Dini tahu ucapan Rio ini menyindir dirinya. Dulu, Dini adalah orang kaya, sementara Rio adalah orang biasa.

Namun, wanita itu enggan menjelaskan apa yang terjadi dan membiarkan Rio dengan asumsinya sendiri. Dini merasa, percuma menjelaskannya pada Rio, sementara pria itu masih memiliki penilaian buruk yang tak lekang tentangnya karena masa lalu.

"Jadi kapan kita mulai prosesnya, Kak?”

Tidak memperpanjang topik masa lalu, Dini pun langsung bertanya seputar perjanjian pernikahan mereka.

"Kamu yakin tubuhmu bersih untuk membawa anakku?” tanya Rio dengan pandangan menelisik.

“Maksud Kakak?”

Lalu, tanpa perasaan Rio berujar, “Melihat badanmu yang dekil kayak gitu ... aku jadi ragu apakah proses itu bisa dimulai secepatnya."

Jleb. Perkataan Rio yang tajam itu lagi-lagi menggores hatinya. Dini tahu, pakaiannya memang masih sedikit basah karena hujan-hujanan hasil tadi mengemis bantuan pada Satrio.

Badannya memang terlihat kotor, dekil dan mungkin sedikit tidak sedap karena bau pakaian yang tidak kering.

Namun, dia yakin ... Rio menyindirnya untuk perkara lain.

“Kakak tidak perlu khawatir. Meski bajuku sedikit basah, kulitku sedikit terbakar karena tidak lagi dirawat dan tersengat matahari ... aku berani jamin jika rahimku sehat.”

"Kapan terakhir kali cek kesehatan rahimmu?"
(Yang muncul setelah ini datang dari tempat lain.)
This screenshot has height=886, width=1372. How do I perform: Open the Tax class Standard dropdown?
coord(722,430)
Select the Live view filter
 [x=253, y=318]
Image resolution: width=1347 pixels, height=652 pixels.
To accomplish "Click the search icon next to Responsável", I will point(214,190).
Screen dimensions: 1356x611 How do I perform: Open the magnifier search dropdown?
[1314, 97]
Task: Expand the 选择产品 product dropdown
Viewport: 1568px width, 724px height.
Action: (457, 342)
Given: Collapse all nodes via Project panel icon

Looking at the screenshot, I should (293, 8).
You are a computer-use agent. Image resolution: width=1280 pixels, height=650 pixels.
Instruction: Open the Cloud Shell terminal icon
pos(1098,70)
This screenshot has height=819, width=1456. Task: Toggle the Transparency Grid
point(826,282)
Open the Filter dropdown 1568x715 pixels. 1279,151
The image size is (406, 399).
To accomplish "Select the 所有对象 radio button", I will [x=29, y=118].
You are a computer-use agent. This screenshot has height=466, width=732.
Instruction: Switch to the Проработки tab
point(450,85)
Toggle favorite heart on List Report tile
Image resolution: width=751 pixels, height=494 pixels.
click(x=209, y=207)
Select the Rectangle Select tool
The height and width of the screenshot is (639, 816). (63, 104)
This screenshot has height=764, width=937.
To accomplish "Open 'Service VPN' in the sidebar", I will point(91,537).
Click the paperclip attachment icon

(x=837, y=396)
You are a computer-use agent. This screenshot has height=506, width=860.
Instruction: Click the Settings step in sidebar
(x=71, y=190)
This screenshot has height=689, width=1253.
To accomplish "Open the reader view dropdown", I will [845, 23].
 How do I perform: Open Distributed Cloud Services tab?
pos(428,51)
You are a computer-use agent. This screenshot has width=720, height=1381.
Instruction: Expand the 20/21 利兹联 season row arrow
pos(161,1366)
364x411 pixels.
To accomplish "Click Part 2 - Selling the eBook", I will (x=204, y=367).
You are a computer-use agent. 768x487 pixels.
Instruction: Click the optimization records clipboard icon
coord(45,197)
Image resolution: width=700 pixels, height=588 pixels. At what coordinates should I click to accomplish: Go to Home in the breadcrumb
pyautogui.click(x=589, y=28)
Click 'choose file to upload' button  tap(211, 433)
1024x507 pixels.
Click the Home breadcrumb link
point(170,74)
Dini kembali termangu. "I-itu ... aku tidak pernah cek, tapi—“

"Terus dari mana kamu yakin kalau kamu sehat?" sahut Rio dengan seringai sinis.

Dini memang belum pernah melakukan cek kesehatan lengkap seperti yang diminta Rio. Namun, dia yakin kalau dia dalam kategori sehat karena jadwal menstruasinya masih teratur.

Baru Dini ingin menjawab, tetapi Rio kembali menyela. "Kalau memang kamu sehat, bagaimana anakmu bisa terkena thalasemia? Kalau anakku ada di dalam rahimmu apa nanti tidak akan terpengaruh juga dengan kondisi kesehatanmu?"

Kalau Dini punya keberanian untuk mengajak orang di hadapannya ribut, maka dia ingin memakinya. Tapi, semua itu masih dia tahan, sebab pria itu baru saja menolong anaknya.

Meski begitu, Dini menunjukkan sedikit rasa kesalnya pada Rio.

"Kalau begitu talak aku saja. Mungkin bisa cari wanita lain yang bisa menjadi Ibu pengganti untuk bakal anak Kak Rio?" ujarnya kali ini dengan tatapan yang lebih berani.

"Lalu, apa aku harus mengeluarkan darah yang sekarang sudah masuk ke dalam tubuh anakmu?"

Dini tak tahu kalau sesulit itu bicara dengan Rio sekarang. Lama sudah mereka tidak berjumpa dan benar kata orang kalau sikap seseorang pasti bisa berubah.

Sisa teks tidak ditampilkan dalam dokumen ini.